Organisations can now benefit from a real-time and integrated view of all cyber security threats, thanks to the new IT GRC solution from new generation GRC solution provider OXIAL, that integrates IT risks and threats with overall risk and compliance structures.
Based on years of experience managing IT systems, and collaborating with information security experts, OXIAL IT GRC combines disciplines to guarantee a better level of security and performance, and provides powerful features to manage IT priorities in line with business expectations.
OXIAL IT GRC offers risk, audit and control modules, as well as information security modules focused on an IT Governance approach, for either the Financial Services or Insurance Industry. It allows quantitative and qualitative measurement of the risks and their financial impact, thus reducing human errors, fraud, or quality issues.
“The cyber threat in 2017 is more professional and targeted than ever before and organisations are increasingly vulnerable to such attacks,” said Eric Berdeaux, CEO, OXIAL. “Because IT risks are now business risks that come with business consequences, organisations must adapt the way they manage those risks. This is not an “IT Department” contained matter and it requires an effective risk management capability, a common language and a common framework for decisions and controls. Thus, reducing fires to fight, reducing costs, re-focusing on more productive activities creating business value. By incorporating IT GRC into a company’s overall GRC framework, employee interactions are moulded from the bottom up, with checks at all levels and types of access point.”
Key benefits of the solution include:
• Manage unified compliance framework with pre-formatted regulations, methodologies, frameworks and security policies (Cyber, GDPR, ISO27001,NIST CSF,..)
• Assign measures to team or people, follow up on actions, manage delays
• Manage security control catalog based on best practices
• Provide a flexible issue management system
• Produce in seconds dynamic compliance reports
• Assess environments by using best in class audit programs
• Compare year on year trends
• Link assets to entities to business and IT processes
• Load external audit programs, remarks, recommendations & actions
• End to end data protection using best in class encryption management system (Global Data Sentinel)
• Use watchdog technology to find inappropriate behavior
OXIAL IT GRC is based on the idea that IT risk management begins with smart and effective governance.
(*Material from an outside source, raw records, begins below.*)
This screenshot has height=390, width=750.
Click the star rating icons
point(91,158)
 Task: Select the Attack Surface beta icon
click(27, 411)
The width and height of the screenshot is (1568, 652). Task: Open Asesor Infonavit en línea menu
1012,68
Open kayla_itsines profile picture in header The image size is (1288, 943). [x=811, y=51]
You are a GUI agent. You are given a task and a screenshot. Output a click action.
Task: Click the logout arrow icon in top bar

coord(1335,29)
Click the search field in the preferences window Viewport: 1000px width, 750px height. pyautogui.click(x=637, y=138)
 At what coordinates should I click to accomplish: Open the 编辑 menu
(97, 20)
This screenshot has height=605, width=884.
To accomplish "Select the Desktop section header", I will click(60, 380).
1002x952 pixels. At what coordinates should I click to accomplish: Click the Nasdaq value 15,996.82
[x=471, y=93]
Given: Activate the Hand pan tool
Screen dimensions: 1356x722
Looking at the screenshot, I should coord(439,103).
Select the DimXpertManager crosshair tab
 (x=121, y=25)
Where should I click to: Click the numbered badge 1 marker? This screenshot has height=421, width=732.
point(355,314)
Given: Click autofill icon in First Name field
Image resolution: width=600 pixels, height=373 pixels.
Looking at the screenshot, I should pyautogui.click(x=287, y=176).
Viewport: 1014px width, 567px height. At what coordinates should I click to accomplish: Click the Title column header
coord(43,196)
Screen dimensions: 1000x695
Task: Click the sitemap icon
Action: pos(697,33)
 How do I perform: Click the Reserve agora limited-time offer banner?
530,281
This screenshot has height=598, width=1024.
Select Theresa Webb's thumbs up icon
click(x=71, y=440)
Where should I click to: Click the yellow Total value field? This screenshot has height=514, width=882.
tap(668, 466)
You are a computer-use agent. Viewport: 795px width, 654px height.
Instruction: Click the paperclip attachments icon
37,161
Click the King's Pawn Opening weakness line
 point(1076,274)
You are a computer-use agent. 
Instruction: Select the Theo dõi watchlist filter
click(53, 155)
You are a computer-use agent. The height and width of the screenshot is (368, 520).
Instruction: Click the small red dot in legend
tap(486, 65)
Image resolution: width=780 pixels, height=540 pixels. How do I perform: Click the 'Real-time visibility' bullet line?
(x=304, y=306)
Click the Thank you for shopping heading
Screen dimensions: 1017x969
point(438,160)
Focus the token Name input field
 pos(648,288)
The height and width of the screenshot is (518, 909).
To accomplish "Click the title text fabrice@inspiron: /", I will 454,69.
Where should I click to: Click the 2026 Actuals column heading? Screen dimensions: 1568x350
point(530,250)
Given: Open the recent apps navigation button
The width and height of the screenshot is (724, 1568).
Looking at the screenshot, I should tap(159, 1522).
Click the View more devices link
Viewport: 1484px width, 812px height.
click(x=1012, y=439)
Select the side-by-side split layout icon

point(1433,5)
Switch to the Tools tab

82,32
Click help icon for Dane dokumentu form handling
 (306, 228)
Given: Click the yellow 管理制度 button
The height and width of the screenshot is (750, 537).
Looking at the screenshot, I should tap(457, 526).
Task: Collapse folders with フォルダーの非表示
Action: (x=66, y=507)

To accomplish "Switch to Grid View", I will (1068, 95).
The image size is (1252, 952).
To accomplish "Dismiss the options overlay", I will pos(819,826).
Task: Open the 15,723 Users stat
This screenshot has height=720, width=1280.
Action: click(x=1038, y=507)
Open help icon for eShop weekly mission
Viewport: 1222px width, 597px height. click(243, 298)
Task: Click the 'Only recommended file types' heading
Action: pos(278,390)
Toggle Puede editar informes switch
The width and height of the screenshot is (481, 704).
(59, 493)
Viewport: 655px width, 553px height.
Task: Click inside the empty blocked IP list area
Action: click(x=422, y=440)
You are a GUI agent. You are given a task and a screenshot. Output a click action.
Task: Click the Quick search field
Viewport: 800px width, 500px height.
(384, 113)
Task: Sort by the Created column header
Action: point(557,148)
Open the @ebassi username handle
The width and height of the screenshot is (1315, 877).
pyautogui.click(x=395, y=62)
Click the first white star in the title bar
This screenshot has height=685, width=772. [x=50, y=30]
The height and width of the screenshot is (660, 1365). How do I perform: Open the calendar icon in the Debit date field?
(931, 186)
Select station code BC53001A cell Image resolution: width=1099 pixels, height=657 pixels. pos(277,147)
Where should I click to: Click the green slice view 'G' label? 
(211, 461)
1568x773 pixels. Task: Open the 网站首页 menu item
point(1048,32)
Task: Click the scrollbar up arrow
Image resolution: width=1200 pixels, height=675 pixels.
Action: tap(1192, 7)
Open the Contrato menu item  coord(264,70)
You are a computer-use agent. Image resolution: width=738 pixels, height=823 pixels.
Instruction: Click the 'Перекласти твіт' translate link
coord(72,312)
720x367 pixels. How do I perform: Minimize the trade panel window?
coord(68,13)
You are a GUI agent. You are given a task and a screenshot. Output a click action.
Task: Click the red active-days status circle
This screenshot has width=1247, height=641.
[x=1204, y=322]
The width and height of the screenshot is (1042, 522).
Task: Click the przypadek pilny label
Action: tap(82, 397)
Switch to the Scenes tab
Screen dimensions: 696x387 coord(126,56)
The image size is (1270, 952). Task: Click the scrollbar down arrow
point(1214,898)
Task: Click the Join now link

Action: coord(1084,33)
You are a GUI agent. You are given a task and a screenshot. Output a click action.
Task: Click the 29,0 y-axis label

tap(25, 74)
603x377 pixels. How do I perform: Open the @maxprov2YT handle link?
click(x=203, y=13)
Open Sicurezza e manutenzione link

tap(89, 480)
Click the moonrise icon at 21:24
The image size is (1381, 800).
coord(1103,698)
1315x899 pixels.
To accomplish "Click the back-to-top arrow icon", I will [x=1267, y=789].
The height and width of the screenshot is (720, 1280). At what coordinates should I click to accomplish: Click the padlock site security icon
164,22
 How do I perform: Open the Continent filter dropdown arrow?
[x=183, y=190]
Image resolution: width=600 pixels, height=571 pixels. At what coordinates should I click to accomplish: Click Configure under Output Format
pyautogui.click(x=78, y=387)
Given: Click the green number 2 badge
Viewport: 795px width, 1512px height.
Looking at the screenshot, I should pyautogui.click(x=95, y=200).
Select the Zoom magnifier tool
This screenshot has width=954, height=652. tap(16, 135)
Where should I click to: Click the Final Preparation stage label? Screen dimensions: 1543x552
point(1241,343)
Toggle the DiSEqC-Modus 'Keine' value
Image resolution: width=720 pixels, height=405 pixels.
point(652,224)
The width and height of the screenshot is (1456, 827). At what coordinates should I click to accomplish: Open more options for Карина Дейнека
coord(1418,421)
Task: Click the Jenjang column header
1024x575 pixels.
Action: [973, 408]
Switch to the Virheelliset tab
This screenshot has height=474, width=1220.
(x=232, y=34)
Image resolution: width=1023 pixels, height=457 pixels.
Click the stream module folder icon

IT risks are so many and varied, and have such serious consequences for the entire business, that they really are business risks and should be managed as such. The new solution therefore provides a balanced and comprehensive view of all an enterprise’s business risks, bringing together all elements of IT risk including availability, security, project management and disaster recovery and integrating with overall risk and compliance structures.
Based on the COBIT IT framework and fully COSO compliant, IT GRC provides a quantitative and qualitative measurement of the risks and their potential financial impact, and guides senior executives on how best to manage these risks.
“Bringing IT security into a more centralised risk management strategy is not only more effective for cyber security, but it will improve communication between IT and management,” continued Eric Berdeaux. “Risk management is a board-level issue and this approach makes it easier to secure budget and resource when senior executives understand the risk and potential damage to the business.”